La probabilità che il Clarity Act venga firmato come legge nel 2026 è salita a un record dell’82% su Polymarket nelle ultime ore.
L’aumento delle probabilità arriva a ridosso di una scadenza imminente per portare avanti questa importante legislazione per le crypto.
Polymarket segnala una crescente fiducia nel Clarity Act mentre le trattative accelerano
I dati di Polymarket mostrano che la probabilità che il Clarity Act diventi legge è aumentata notevolmente nelle ultime 48 ore. Le probabilità sono salite da circa il 60% del 18 febbraio fino a un picco dell’82% nelle ultime ore.

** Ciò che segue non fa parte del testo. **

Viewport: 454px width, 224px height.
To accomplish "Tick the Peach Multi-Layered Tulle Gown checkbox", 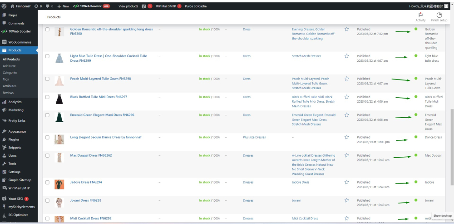I will click(x=47, y=79).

Al momento della pubblicazione, la percentuale si attestava al 78%, indicando comunque un rialzo significativo e segnalando una crescente fiducia del mercato sulle possibilità del disegno di legge.
L’ottimismo non si limita ai trader dei mercati predittivi. Anche diversi dirigenti del settore prevedono un forte momentum.
In un’intervista a Fox Business, il CEO di Ripple Brad Garlinghouse ha dichiarato che c’è una probabilità del 90% che il tanto discusso Clarity Act venga approvato entro fine aprile.
“La Casa Bianca sta facendo molta pressione su questo punto, ed è un motivo fondamentale per cui verrà approvato. È necessario per la leadership degli Stati Uniti”, ha affermato.
L’ottimismo tra gli investitori retail cresce mentre la Casa Bianca spinge per far avanzare le negoziazioni. Secondo Fox Business, è stata fissata la scadenza del 1° marzo per dare nuovo impulso alla legge in vista delle elezioni di metà mandato.
La Casa Bianca ospita il terzo incontro mentre si avvicina la scadenza del Clarity Act
Il Clarity Act punta a istituire un quadro normativo per gli asset digitali. Al centro della proposta, l’obiettivo è definire chiaramente la supervisione tra la Securities and Exchange Commission (SEC) e la Commodity Futures Trading Commission (CFTC).
Il disegno di legge è stato approvato dalla Camera lo scorso luglio. Tuttavia, la versione del Senato è tuttora bloccata. Il principale punto di disaccordo tra banche e aziende crypto riguarda i rendimenti delle stablecoin. Il mese scorso Coinbase ha ritirato il proprio supporto alla legge in seguito alle modifiche apportate dal Senato.
L’amministrazione ha convocato diverse discussioni che coinvolgono aziende crypto e rappresentanti delle banche, con un terzo incontro tenuto giovedì.
Secondo la giornalista Eleanor Terrett, un rappresentante dell’industria crypto ha sostenuto che le preoccupazioni delle banche derivino forse più da dinamiche di concorrenza che da vere e proprie paure legate alla fuga di depositi.
Una fonte in rappresentanza delle banche ha spiegato a Terrett che il settore bancario vuole ulteriori analisi sull’impatto che le stablecoin potrebbero avere sulla base dei depositi tradizionali.
“Le associazioni di categoria bancaria informeranno i propri membri sugli sviluppi odierni e valuteranno se ci siano margini di compromesso per consentire alle aziende crypto di offrire ricompense in stablecoin. Una fonte ha affermato che una scadenza a fine mese non sembra irrealistica, dato che le trattative continueranno nei prossimi giorni”, ha detto Terrett.
Con l’avanzamento delle trattative, il 1° marzo emerge come una data cruciale nella tempistica legislativa. Nonostante le divergenze in corso, gli analisti del mercato continuano a vedere la legge come un segnale ampiamente positivo per il settore.
Se approvato, rappresenterebbe un passo significativo verso la riduzione dell’incertezza normativa e l’introduzione di regole più chiare per l’intero settore crypto.